## DIRECTIONS
Collect each line of the material below in which the string "pixels" appears.

[Source data]
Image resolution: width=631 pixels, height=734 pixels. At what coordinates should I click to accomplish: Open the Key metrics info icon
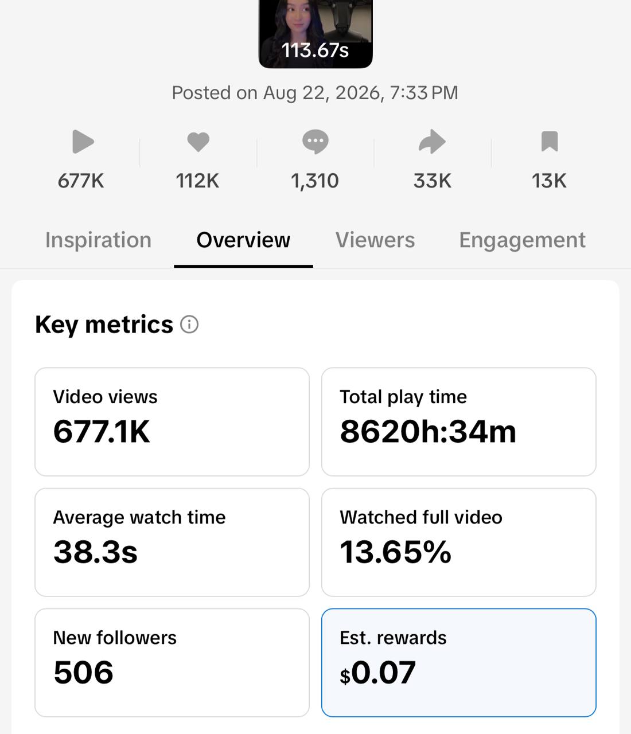189,325
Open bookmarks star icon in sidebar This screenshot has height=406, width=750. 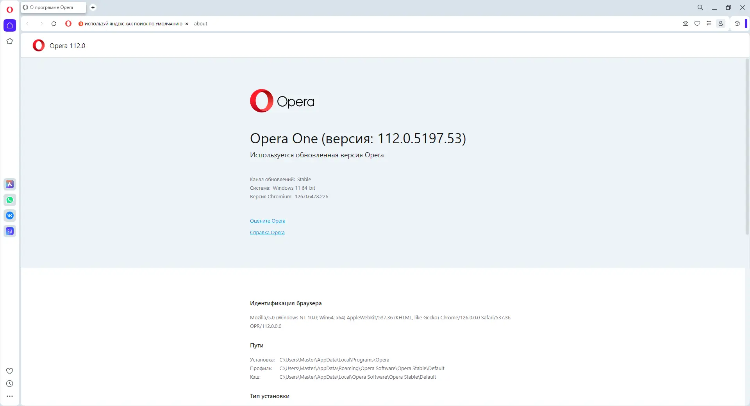(x=10, y=41)
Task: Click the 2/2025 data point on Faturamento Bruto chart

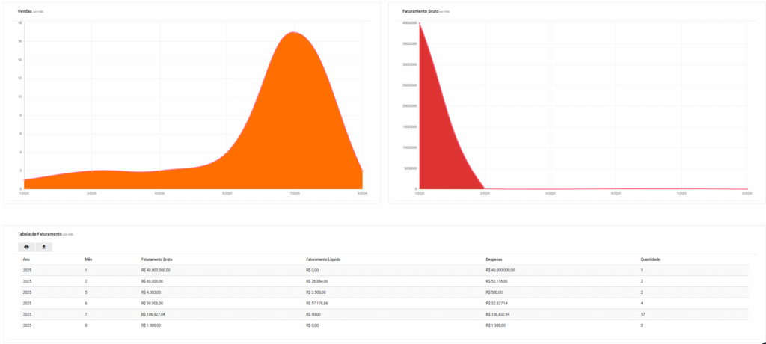Action: coord(485,188)
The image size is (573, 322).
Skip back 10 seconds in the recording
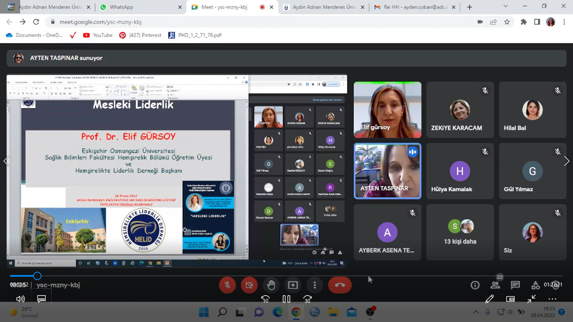pos(265,299)
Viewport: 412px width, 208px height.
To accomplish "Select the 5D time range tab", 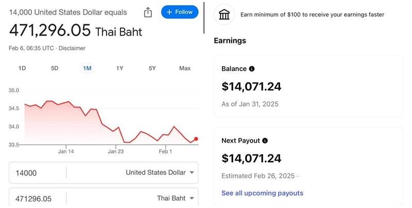I will pos(55,68).
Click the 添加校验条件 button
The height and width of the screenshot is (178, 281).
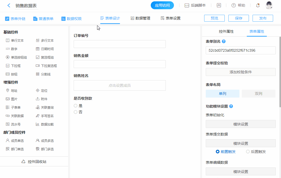coord(240,72)
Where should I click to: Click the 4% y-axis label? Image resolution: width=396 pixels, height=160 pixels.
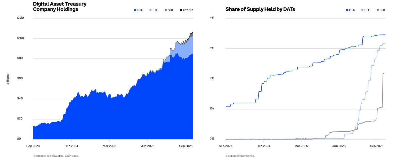click(x=212, y=18)
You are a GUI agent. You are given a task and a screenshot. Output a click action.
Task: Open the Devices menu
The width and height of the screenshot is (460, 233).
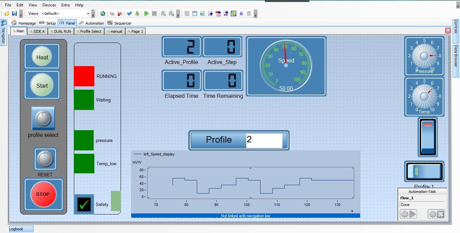(x=49, y=5)
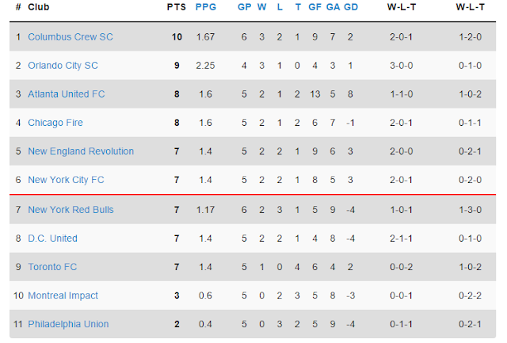Open the Columbus Crew SC club link
Viewport: 507px width, 343px height.
click(71, 37)
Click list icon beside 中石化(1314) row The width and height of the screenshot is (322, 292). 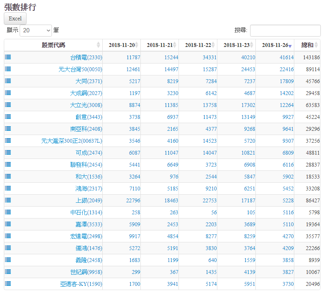[8, 212]
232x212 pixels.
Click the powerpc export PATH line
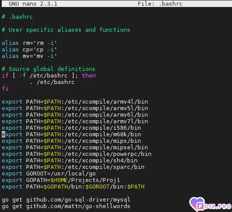click(77, 154)
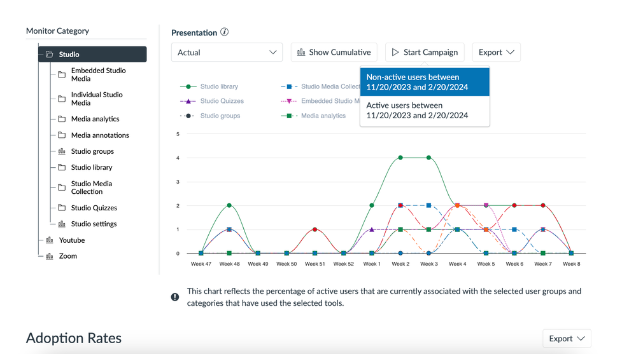Click the Zoom bar chart icon
This screenshot has width=636, height=354.
click(x=50, y=256)
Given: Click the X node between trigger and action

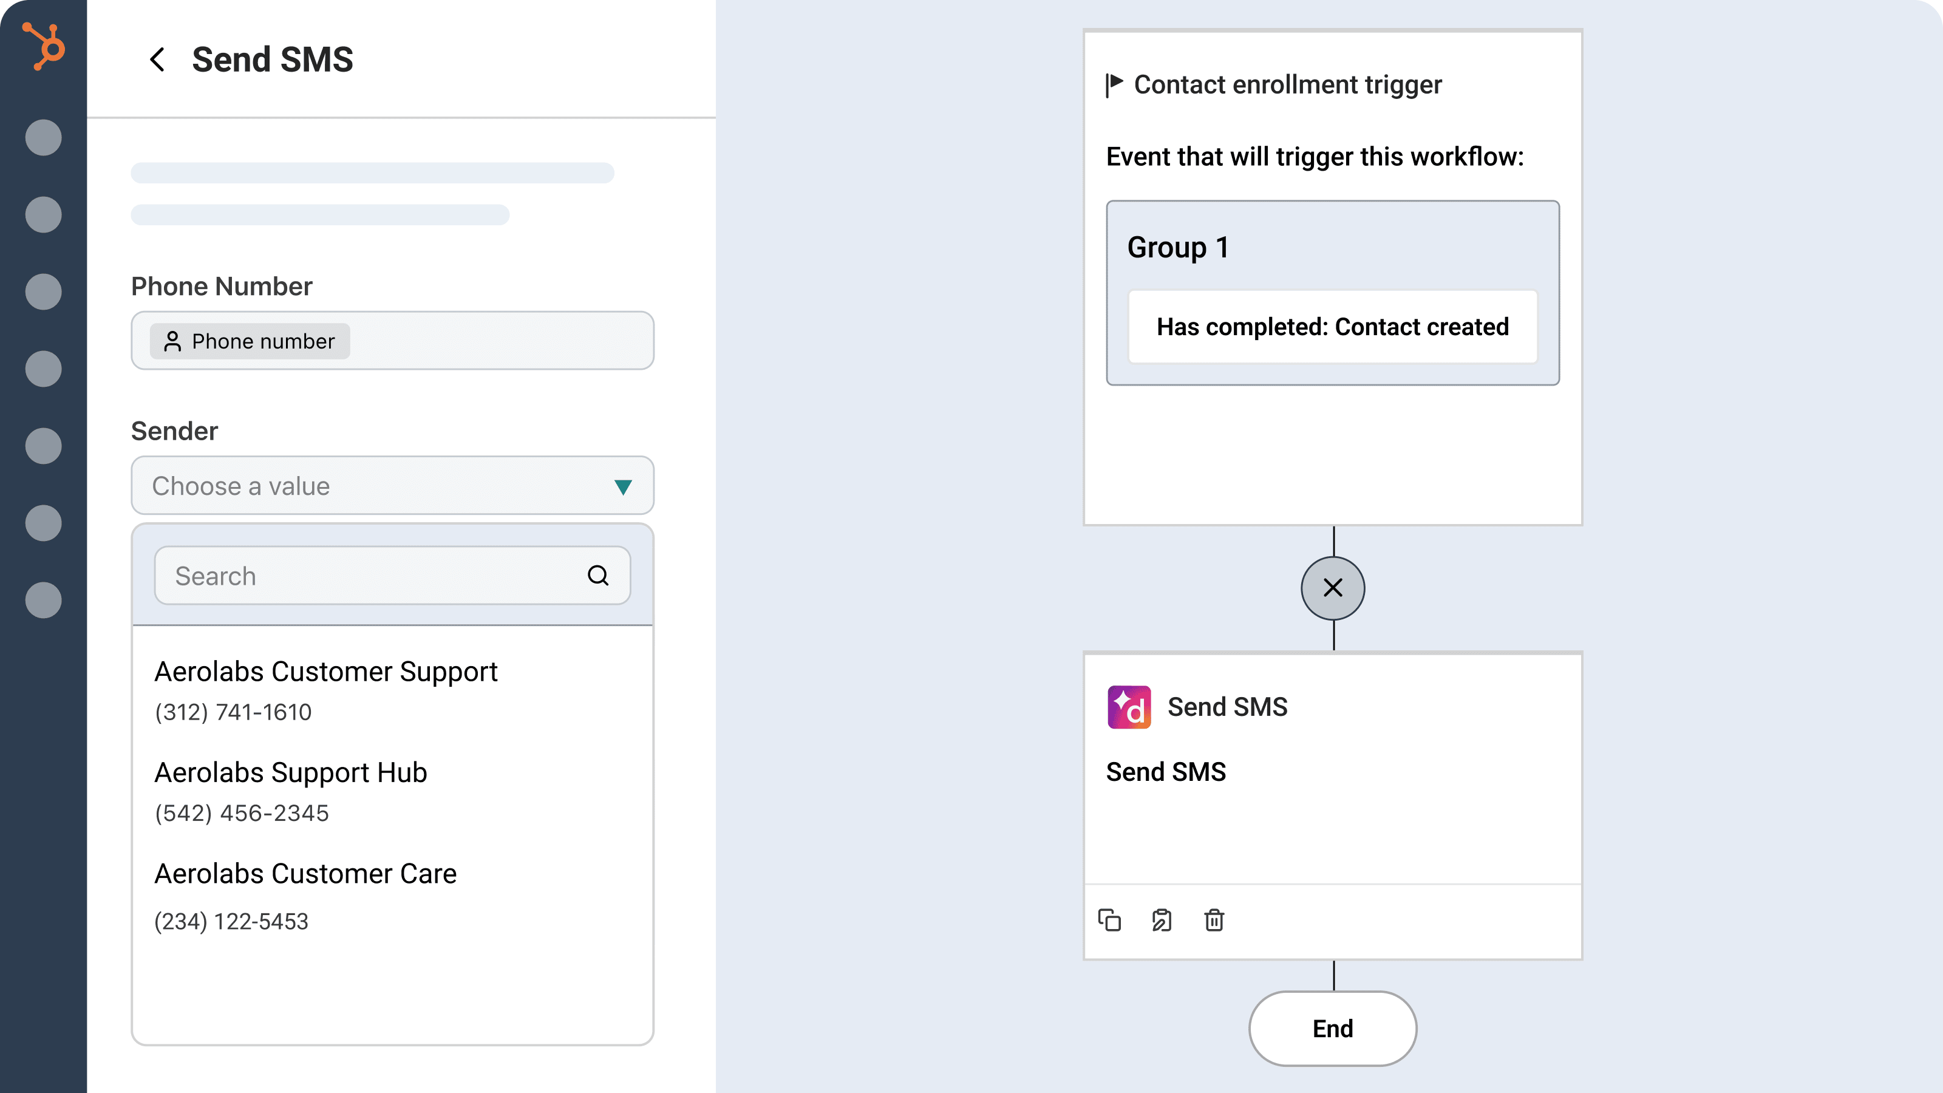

## FULL SOLUTION
Image resolution: width=631 pixels, height=734 pixels. At what coordinates should I click to accomplish: Open the Key metrics info icon
Where should I click to: Click the 4% y-axis label? Image resolution: width=396 pixels, height=160 pixels.
232x212 pixels.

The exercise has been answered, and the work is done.